======== Исходный текст ========

А впрочем, я, пожалуй, и иностранец. Я из Москвы, «с запада», как говорят здесь, в Сибири. Я бывал и на Байкале, и в Улан-Удэ, и в Чите, но проезжаю эти места, как в первый раз и, как японец в анекдоте, стою, уткнувшись в окно, шепчу: «Как много земли, как мало людей». Впрочем, до Советской власти много их тут никогда и не жило. Осваивать земли по-настоящему стали при СССР.
Неподалеку от Улан-Удэ в середине восьмидесятых бурят-краевед, возивший меня по республике, остановился у подножия длинной пологой сопки. Земля на ней была распахана, чахлые растеньица изнемогали от жаркого солнца.
– Что это?
– Кукуруза, приказ из Москвы.
– Так не хрущевские же времена.
Краевед пожал плечами:
– Приказ не обсуждается. А знаешь, сколько стоит ее посадить? Раньше, при царе буряты только отары по степи гоняли, теперь заставляют земледелием заниматься.
Потом он рассказал, как при установлении Советской власти тут обобществляли все, вплоть до куриц и жен. Потом, правда, признали перегиб – куриц и жен вернули назад.
Улан-Удэ – Чита
Начинаются сопки. Они покрыты лесом, как голова негра кудряшками.

======== Исходные данные ========

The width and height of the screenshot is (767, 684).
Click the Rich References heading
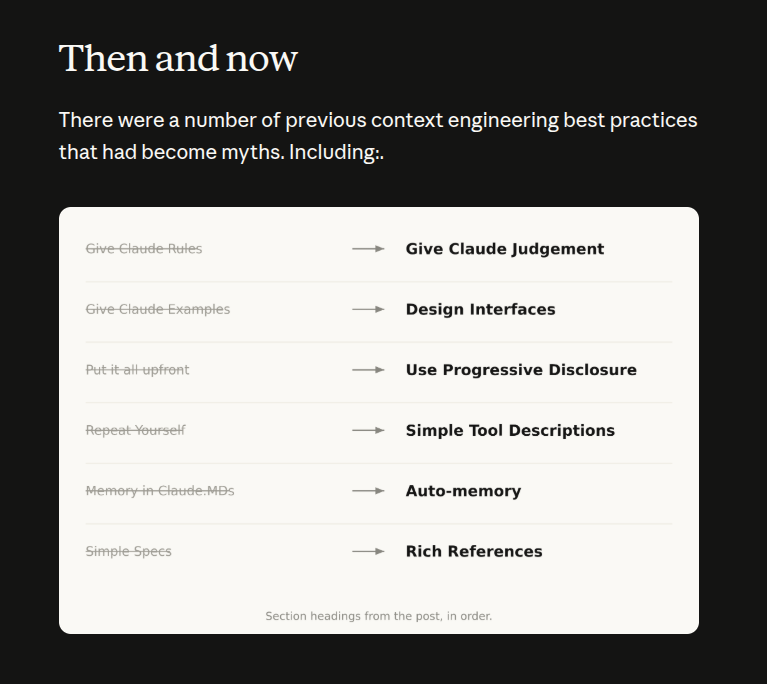click(x=474, y=551)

========

> [Задача]:
Назовите все города, упомянутые в тексте о поездке по Сибири.

> [Ответ]:
Москва, Улан-Удэ, Чита